Geçtiğimiz aylarda futbola olan ilgimiz, bizleri büyük bir insanlık dramından uzaklaştırdı. Oysa İsrail'in Gazze Şeridi'ndeki Nuseyrat Mülteci Kampı'nda Birleşmiş Milletler Yakın Doğu'daki Filistinli Mültecilere Yardım ve Bayındırlık Ajansı'na (UNRWA) ait bir okula düzenlediği saldırıda 16 masum Filistinli hayatını kaybetti. Bu saldırı, savaşın acımasız yüzünü bir kez daha gözler önüne serdi. Sivillerin, özellikle de çocukların korunması gereken bir yerde, umutları ve hayatları ellerinden alındı.

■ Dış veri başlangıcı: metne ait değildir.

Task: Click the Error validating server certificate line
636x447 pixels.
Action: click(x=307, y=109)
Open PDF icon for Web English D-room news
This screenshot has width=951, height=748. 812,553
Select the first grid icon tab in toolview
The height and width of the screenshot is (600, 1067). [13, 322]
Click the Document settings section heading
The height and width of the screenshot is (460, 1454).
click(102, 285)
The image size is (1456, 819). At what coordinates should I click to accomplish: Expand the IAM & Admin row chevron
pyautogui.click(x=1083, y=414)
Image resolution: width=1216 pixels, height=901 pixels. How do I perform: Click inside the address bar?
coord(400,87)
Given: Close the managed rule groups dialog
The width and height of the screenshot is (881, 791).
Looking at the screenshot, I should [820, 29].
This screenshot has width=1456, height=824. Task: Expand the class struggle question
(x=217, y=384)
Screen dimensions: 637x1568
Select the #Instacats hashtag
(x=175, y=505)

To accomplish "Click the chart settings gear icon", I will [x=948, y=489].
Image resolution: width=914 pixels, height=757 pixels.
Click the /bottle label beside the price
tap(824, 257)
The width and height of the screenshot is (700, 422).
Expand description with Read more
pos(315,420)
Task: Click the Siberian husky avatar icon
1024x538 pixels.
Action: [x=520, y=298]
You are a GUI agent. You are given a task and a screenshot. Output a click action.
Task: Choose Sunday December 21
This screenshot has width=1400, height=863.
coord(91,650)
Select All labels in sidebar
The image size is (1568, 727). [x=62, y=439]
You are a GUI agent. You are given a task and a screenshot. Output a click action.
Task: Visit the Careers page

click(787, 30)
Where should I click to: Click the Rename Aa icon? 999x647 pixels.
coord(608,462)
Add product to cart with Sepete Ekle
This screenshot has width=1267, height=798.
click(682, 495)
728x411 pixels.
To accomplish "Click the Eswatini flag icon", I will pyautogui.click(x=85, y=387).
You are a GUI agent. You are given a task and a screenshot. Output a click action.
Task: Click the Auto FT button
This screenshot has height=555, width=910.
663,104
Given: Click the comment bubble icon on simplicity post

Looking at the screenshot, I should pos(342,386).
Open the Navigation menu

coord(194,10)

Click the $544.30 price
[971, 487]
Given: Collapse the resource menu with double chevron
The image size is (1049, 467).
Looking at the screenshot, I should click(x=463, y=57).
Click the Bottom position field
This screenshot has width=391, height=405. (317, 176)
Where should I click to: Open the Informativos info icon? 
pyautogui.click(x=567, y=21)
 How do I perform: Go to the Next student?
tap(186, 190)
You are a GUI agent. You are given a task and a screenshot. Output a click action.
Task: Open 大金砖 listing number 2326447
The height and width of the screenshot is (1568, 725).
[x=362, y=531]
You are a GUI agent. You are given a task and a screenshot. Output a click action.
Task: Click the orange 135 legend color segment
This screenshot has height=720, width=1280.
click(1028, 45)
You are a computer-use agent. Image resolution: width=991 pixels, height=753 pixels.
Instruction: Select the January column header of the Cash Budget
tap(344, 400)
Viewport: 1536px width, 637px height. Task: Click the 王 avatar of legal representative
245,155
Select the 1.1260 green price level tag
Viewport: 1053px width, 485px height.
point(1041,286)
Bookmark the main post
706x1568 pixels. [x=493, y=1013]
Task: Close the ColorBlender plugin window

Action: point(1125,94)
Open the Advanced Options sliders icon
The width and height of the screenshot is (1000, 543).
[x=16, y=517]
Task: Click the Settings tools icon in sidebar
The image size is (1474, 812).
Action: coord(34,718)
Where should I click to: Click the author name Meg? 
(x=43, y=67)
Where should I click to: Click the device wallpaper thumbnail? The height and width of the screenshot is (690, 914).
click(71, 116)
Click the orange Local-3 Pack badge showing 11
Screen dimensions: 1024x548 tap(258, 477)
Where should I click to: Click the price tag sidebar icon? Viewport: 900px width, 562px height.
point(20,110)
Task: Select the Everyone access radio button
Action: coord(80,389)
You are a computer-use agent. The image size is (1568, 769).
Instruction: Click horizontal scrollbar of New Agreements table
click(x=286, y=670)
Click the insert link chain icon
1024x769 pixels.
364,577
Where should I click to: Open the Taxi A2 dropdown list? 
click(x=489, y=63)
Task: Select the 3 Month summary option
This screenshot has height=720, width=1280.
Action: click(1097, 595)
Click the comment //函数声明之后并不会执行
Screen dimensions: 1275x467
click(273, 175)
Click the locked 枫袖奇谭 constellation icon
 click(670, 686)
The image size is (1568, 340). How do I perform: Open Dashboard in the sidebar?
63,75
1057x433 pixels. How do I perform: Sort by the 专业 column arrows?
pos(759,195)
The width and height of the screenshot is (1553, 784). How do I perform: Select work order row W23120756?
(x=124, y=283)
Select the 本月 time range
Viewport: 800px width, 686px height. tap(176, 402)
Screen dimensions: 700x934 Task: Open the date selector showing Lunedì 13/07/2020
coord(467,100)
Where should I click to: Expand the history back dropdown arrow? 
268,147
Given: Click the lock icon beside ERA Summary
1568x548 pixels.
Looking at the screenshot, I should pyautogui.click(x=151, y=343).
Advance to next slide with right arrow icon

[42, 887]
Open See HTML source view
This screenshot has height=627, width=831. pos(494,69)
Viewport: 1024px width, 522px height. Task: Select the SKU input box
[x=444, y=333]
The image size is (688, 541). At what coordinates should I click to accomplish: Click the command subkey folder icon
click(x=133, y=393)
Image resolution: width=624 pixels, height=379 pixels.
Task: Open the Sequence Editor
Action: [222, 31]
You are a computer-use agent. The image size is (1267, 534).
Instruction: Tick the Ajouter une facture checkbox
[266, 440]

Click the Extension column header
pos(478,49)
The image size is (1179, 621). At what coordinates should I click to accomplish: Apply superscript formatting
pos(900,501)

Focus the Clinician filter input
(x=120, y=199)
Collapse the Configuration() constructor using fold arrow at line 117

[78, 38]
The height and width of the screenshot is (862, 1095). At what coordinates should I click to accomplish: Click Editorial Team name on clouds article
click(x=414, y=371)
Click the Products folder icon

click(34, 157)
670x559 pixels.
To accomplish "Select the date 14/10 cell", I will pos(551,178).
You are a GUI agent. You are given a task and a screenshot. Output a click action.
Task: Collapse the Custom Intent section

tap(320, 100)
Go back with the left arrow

Bu olay, bizlere futbolun büyüsüne kapıldığımızda ne kadar duyarsızlaşabildiğimizi hatırlatıyor. Sadece bir spor dalı uğruna, insanlığımızı, merhametimizi ve empati yeteneğimizi kaybetmemeliyiz. Gazze'de yaşananlar, bizim evimizdeki rahat koltuklarımızda izlediğimiz maçlardan çok daha önemli. Orada hayat mücadelesi veren insanlar var. Bizler, onların acılarına kulak tıkayarak, sadece kendi eğlencemize odaklanmamalıyız.

Gazze'deki kardeşlerimiz için yapabileceğimiz çok şey var. Öncelikle, onların yaşadığı trajedileri unutmamalı, seslerini duyurmalı ve destek olmalıyız. Dünyanın neresinde olursak olalım, zulme karşı sessiz kalmamalıyız. Onların hikayelerini paylaşmak, farkındalık yaratmak ve yardım kampanyalarına destek olmak, atabileceğimiz küçük ama etkili adımlardan bazılarıdır.

Son olarak, UEFA EURO 2024'ün büyüsüne kapılıp, vicdanlarımızı bir kenara bırakmamalıyız. Her zafer sevincinde, Gazze'deki kardeşlerimizi hatırlamalı, onların da bir gün barış ve huzur içinde yaşayabilecekleri bir dünyanın hayalini kurmalıyız. İnsanlık, sadece başarılarla değil, gösterdiğimiz merhamet ve dayanışma ile de ölçülür. Bu yüzden, Gazze'deki kardeşlerimize sahip çıkalım ve onların seslerini duyuralım. 

Bizler, futbolla coşarken, dünyanın diğer ucunda yaşanan acıları unutmamalıyız. Filistinli kardeşlerimizin acılarına duyarsız kalmak, insanlığımızı yitirmek demektir. Gelin, hep birlikte Gazze için bir şeyler yapalım ve onların yanında olduğumuzu gösterelim.